Yukarıda bahsi geçen metodlar, bugün basit gibi dursada eserin kaleme alındığı tarihlerde büyük bir emek ve zor bir süreci ifade etmektedir. O dönemin teknolojisi de göz önünde bulundurulursa çalışmanın gerçekleştiği ortamın güçlüğü daha da iyi hazmedilecektir. Bu büyük yapıtı diğer eserleri gibi kıymetli hocamızın Türk tarihindeki yerini ve değerini yüceltmektedir. Kendisini şükran ve rahmetle anıyoruz.
* İnönü Üniversitesi, Sosyal Bilimler Enstitüsü, Genel Türk Tarihi Anabilim Dalı, Yükseklisans Öğrencisi.

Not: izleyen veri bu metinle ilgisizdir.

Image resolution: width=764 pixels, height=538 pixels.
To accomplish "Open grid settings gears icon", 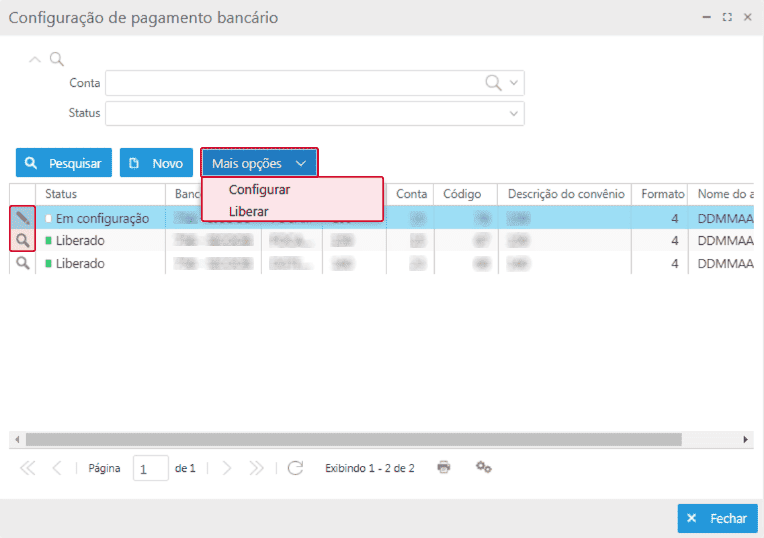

[1] Yazarımızın kişisel hayatına dair elde edilen bilgiler yine yazarımızın kendisinin kaleme aldığı değerli çalışmalarının (İslâmiyetten Önce Türk Kültür Tarihi Orta Asya Kaynak ve Buluntularına Göre, TTK, Ankara 2014; Dünden Bugüne Türk Kültürünün Gelişme Çağları, Türk Dünyası Araştırmaları Vakfı, İstanbul 2001; Türklerde Devlet Anlayışı, Ötüken, İstanbul 2016.) giriş kısmında yazarın kişisel hayatına dair yayınevleri tarafından paylaşılan notlardan derlenmiştir.